= Tariq Saeed Mufti =

Pakistani surgeon

Tariq Saeed Mufti, born on , is a surgeon and a medical educator who resides in Peshawar, Pakistan. He is Professor Emeritus, Rehman Medical College.

==Career==
He had his initial schooling from a government high school in Peshawar and his premedical schooling from Edwardes College Peshawar. After qualifying his MBBS from Khyber Medical College in Peshawar, he proceeded to UK for training in general surgery and was awarded 'fellowship' from Royal College of Surgeons of Edinburgh in February 1979.

After returning to his native country, he continued his career at Ayub Medical College in Abbottabad, where he acceded to become a professor of surgery for seventeen years and held the chair of the department for eight years. During his service at this institution, he remained Chief Executive of the Ayub Teaching Institution for two tenures and held the position of Principal and Dean of Ayub Medical College until he retired from the institution. Then, he was assigned as the Principal of KUST Institute of Medical Sciences in Kohat. He successfully developed the institution to get its recognition by the Pakistan Medical and Dental Council (PMDC) and Ministry of Health in a short time. He then joined Rehman Medical Institute at Peshawar as the head of department of Surgery and Project Director for developing a new medical school, Rehman Medical College. The institute was approved by Ministry of Health, Government of Pakistan and is affiliated with Khyber Medical University. Tariq Mufti was appointed as pioneer Principal of Rehman Medical College. He also served as Dean for undergraduates at Khyber Medical University and for postgraduates at College of Physicians and Surgeons Pakistan (CPSP).

Tariq Mufti has also pioneered two research medical journals. He was a founding member of Journal of Ayub Medical College (JAMC) where he remained its chief editor for nearly ten years.
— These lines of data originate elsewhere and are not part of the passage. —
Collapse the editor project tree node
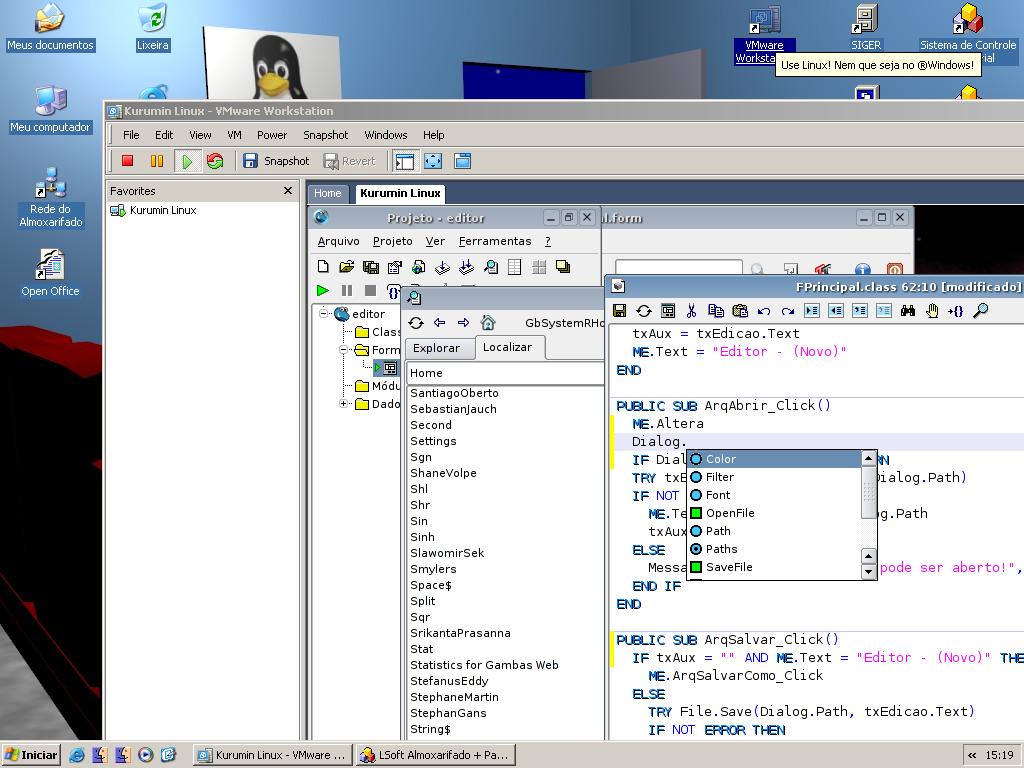Image resolution: width=1024 pixels, height=768 pixels. (323, 313)
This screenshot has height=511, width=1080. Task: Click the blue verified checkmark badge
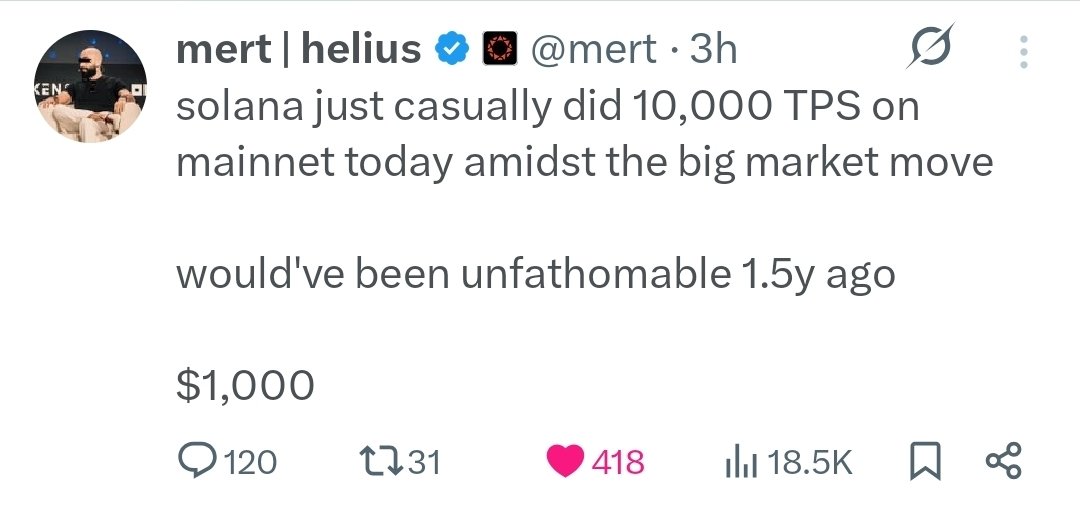pos(451,48)
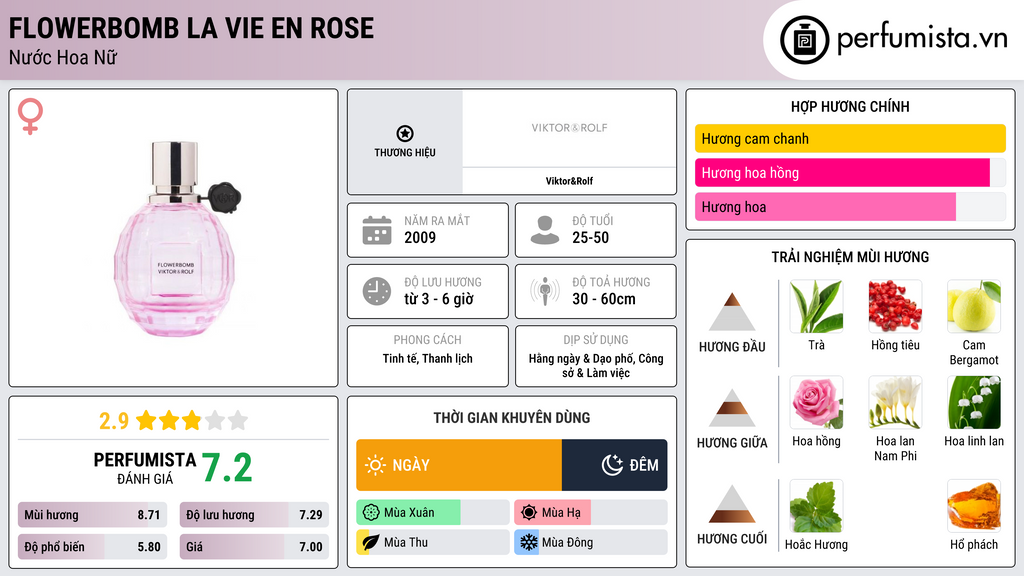Image resolution: width=1024 pixels, height=576 pixels.
Task: Select the person icon beside Độ Tuổi
Action: [545, 230]
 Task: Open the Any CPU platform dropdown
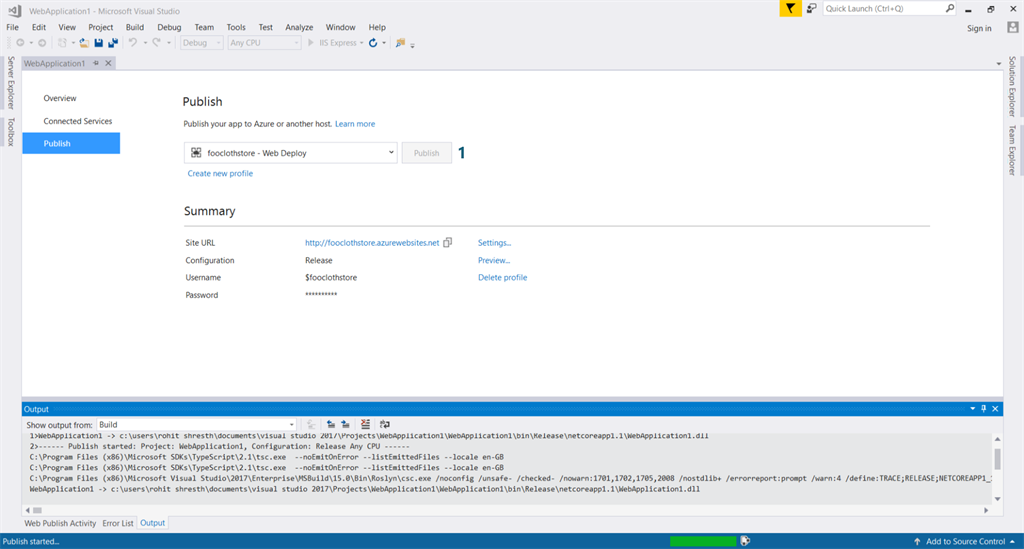point(264,43)

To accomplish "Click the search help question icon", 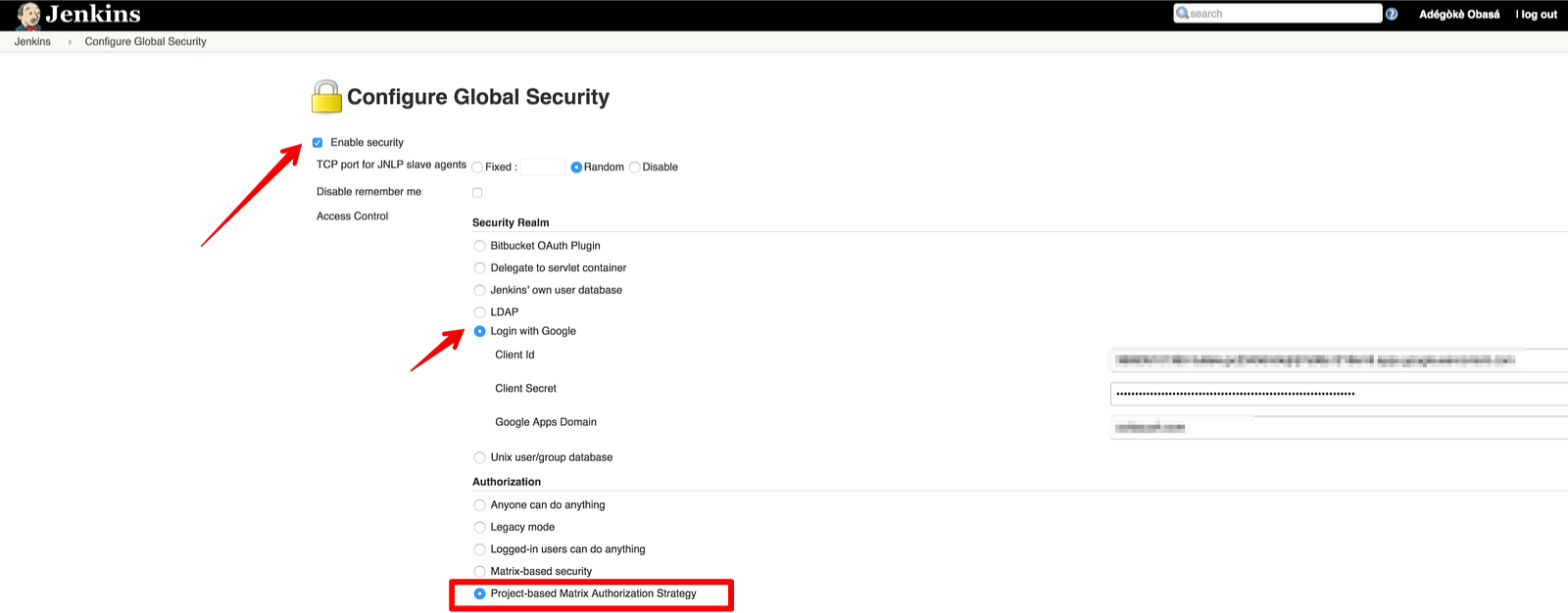I will point(1392,14).
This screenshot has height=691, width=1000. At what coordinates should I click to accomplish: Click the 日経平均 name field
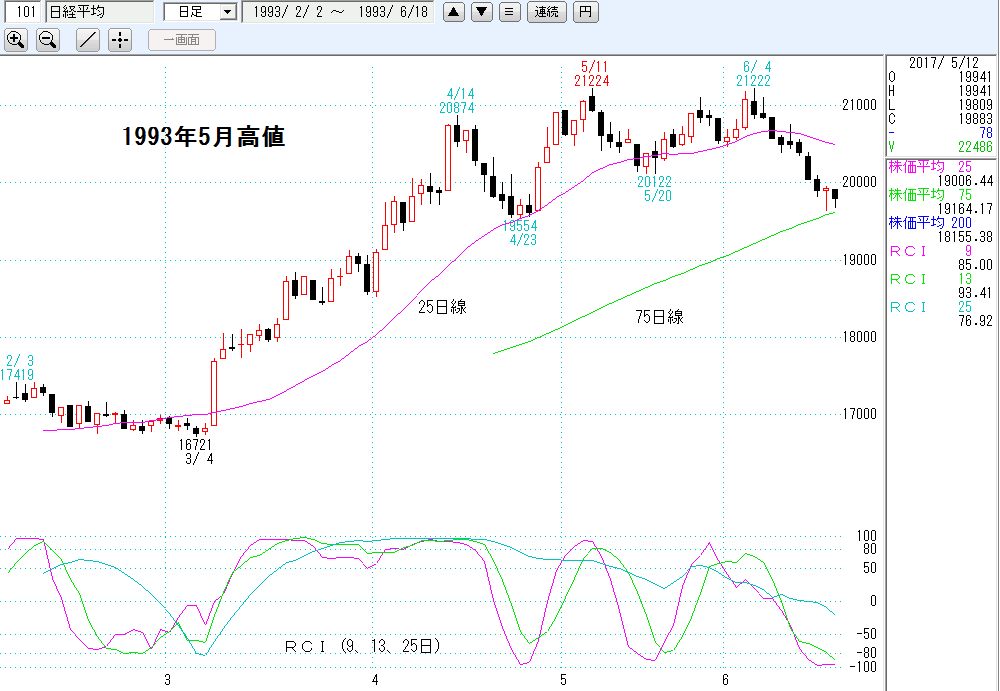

He also founded KUST Medical Journal (KMJ), an open access peerreviewed journal. He has served as a member of the editorial board for other research medical journals of Pakistan including Pakistan Journal of Surgery and JSP.

== Biography ==
Mufti shares his life story in "Kalam-e-Natammam," detailing his personal and professional journey. The autobiography provides insights into his childhood, education, medical training, and professional experiences, including challenges and successes.

Mufti reflects on his career, admitting to professional errors and sharing lessons learned. He discusses the healthcare system, ethical practices, and challenges faced by medical professionals. Throughout the book, Mufti emphasizes the importance of learning from mistakes and ethical medical practice. He also highlights his contributions to medical education and institution-building. The autobiography offers valuable lessons for medical students, graduates, and young professionals.